Previous studies of hand held devices showed that their diagnostic ability was superior to physical examination1 and that they had good accuracy when compared with standard echocardiographic platforms.2–7 However, there were important limitations in their assessment of haemodynamic data and valve function because of the absence of pulsed and continuous wave Doppler facilities.

Doppler capabilities have now been introduced into hand held devices, along with other improvements (M mode imaging, ECG synchronisation, storage memory, and multiple peripheral connections), which may help to overcome these limitations. Our study was designed to evaluate the accuracy of Doppler measurements made with a hand held device in comparison with standard echocardiography, and to assess the agreement between the two types of equipment.

* **Stored data**
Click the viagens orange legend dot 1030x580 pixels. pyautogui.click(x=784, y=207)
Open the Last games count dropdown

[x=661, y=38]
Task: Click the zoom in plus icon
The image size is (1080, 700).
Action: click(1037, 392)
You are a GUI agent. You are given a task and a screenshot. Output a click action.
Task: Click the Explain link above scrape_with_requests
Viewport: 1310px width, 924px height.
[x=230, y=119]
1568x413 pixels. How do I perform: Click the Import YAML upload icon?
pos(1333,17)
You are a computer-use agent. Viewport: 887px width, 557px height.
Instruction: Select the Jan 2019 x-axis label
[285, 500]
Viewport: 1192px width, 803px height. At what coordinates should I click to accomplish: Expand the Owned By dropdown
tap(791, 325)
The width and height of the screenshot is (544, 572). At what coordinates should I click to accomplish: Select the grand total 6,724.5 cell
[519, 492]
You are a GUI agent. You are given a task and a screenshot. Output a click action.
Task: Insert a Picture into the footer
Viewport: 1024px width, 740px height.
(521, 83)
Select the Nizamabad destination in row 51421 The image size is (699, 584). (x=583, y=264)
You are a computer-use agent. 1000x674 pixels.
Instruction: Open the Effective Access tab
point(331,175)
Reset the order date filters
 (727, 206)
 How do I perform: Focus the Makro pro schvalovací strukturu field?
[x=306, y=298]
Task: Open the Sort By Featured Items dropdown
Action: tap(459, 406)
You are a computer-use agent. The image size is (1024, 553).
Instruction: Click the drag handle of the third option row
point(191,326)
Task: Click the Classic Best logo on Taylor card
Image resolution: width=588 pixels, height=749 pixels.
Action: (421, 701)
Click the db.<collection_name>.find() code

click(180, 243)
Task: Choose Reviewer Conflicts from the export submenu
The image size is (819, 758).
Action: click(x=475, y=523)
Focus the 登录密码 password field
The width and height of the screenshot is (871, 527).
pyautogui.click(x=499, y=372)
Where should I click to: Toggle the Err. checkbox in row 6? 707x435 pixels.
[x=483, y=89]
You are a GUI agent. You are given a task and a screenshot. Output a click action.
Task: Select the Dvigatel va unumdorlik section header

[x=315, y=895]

* **Aim of the task**
Copy word for word the part of the text on hand held heart scanners between "Doppler capabilities have" and "types of equipment.", inclusive. The material that comes after the text stands on its own and isn't connected to it.

* **Task answer**
Doppler capabilities have now been introduced into hand held devices, along with other improvements (M mode imaging, ECG synchronisation, storage memory, and multiple peripheral connections), which may help to overcome these limitations. Our study was designed to evaluate the accuracy of Doppler measurements made with a hand held device in comparison with standard echocardiography, and to assess the agreement between the two types of equipment.